*TASK TO CARRY OUT*: Go through the entries below. Copy each line in which "agent" appears.

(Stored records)
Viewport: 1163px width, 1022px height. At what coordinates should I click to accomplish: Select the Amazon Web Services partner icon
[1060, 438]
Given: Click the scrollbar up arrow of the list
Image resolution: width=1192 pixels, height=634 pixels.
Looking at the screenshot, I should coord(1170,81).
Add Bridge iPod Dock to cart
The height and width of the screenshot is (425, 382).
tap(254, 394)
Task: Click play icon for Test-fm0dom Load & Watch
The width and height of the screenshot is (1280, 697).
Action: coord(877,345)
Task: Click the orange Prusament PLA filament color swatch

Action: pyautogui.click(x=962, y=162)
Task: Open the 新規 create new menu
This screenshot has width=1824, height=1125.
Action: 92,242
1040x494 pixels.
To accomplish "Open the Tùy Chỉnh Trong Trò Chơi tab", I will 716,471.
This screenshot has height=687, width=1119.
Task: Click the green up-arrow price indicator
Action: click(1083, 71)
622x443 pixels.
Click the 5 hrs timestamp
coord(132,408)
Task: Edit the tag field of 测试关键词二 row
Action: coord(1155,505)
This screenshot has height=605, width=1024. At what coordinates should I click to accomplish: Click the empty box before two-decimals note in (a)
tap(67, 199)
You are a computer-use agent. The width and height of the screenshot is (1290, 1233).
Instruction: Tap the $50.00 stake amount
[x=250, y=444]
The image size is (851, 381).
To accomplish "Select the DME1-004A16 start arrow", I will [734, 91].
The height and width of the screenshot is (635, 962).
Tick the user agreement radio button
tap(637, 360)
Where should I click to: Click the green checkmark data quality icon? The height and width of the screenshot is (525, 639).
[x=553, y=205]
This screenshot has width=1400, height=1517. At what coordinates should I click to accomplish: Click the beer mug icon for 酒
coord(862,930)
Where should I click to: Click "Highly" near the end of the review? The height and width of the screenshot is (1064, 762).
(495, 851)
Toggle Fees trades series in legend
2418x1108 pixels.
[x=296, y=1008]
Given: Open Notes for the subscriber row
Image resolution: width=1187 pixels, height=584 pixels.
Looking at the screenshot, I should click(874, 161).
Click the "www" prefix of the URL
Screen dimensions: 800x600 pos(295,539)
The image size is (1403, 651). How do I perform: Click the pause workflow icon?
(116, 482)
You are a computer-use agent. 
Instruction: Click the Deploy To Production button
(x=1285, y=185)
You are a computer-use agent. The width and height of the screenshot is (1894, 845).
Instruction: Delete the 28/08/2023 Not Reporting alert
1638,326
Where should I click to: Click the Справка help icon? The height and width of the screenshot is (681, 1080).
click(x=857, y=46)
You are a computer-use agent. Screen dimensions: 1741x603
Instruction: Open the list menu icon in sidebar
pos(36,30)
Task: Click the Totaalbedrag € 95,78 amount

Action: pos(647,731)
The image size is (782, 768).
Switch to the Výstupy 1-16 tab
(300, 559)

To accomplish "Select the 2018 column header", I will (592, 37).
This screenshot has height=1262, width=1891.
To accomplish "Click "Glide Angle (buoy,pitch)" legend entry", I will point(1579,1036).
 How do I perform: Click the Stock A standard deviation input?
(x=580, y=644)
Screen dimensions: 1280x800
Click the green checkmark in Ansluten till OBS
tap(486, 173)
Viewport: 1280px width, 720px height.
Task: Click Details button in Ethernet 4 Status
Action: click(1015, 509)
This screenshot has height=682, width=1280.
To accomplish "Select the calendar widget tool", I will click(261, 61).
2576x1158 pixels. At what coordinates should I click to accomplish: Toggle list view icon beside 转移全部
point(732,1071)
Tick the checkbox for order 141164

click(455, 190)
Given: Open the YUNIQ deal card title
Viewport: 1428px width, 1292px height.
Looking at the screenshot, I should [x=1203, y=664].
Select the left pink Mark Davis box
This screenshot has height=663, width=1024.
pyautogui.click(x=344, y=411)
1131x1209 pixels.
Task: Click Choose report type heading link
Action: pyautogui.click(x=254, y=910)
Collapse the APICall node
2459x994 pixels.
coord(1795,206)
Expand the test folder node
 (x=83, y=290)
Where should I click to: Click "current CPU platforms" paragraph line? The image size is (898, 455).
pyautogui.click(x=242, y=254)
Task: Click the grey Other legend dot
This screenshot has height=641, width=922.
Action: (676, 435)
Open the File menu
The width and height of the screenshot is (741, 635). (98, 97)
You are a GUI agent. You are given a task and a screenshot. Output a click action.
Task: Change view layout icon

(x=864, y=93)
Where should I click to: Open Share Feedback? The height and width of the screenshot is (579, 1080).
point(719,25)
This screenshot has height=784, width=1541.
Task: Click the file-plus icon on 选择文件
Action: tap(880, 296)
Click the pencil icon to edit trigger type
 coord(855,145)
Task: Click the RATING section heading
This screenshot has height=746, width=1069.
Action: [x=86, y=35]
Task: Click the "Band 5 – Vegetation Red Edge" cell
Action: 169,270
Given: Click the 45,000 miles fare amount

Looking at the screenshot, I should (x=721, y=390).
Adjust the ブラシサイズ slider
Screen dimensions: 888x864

*ANSWER SECTION*:
You are a computer-use agent. The width and height of the screenshot is (1290, 1233).
You are a computer-use agent. 
You are a computer-use agent. The width and height of the screenshot is (1894, 845).
You are a computer-use agent. Screen dimensions: 1741x603
You are a GUI agent. You are given a task and a screenshot. Output a click action.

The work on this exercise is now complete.